Broadly speaking, what Shim is doing isn’t new, but it’s unusual in an age when “Kickstart” is a synonym for “crowdfund.” Shim invokes the influence of comics legend and crowdfunding pioneer Spike Trotman, who runs Iron Circus Comics. “She did independent crowdfunding through web rings on people’s blogs in the ancient dark age of the internet, before there was any kind of centralized social media platform at all,” says Shim. “People would have pages on their Geocities or Angelfire blogs that were just links to other creators that they liked or things they liked.” That evolved into curated RSS feeds and Google Reader, which could be used to create your own data infrastructure of artists and creators that you wanted to support.

Today, Trotman has a successful publishing business and continues to make physical products that generate “long tail” income (Shim is particularly into the practical nature of Iron Circus’ wire-coil-bound Poorcraft cookbook, which lays flat when you open it). Shim hopes to explore long tail income for herself with the same thoughtful approach to products. The Snow Queen, which was originally planned to coincide with Kickstarter’s Zine Quest event, will have a zine that the player can draw on or cut out pages from. In the future, she’s got her eye trained on non-games distribution chains, to have her books in comic stores and even art stores.

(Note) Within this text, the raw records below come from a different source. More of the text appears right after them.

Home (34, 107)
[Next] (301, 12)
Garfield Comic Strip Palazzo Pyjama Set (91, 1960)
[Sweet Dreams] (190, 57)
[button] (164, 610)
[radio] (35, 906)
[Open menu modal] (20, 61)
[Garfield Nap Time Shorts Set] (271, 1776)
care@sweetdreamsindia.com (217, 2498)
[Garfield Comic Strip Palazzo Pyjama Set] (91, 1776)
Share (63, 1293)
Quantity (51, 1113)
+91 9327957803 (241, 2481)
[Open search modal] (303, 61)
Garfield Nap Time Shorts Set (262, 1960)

Shim’s faithful constants are her instincts, her hard-won audience, and her Patreon. The Patreon income covers rent, but she still has to manage significant healthcare costs, pet care, and living expenses. Despite The Snow Queen’s success, she knows that right now she can’t go completely independent with all her projects, including her next game, The Longest Rest. She’s also got a whirlwind of ideas for the Snow Queen page, which she’s converting back into a personal site. Eventually, she wants to integrate Twine-based games into the website or offer exclusives to her Patreon subscribers via Squarespace’s private page feature.

“Once I get the hang of it… I would like to start incorporating more interactive experiences like that into the crowdfunding itself… like you’re playing a little bit of make-believe, as you decide to buy this thing or not,” she says. “I just think that’s fun. It has no business advantage whatsoever. It’s just something I want to do.”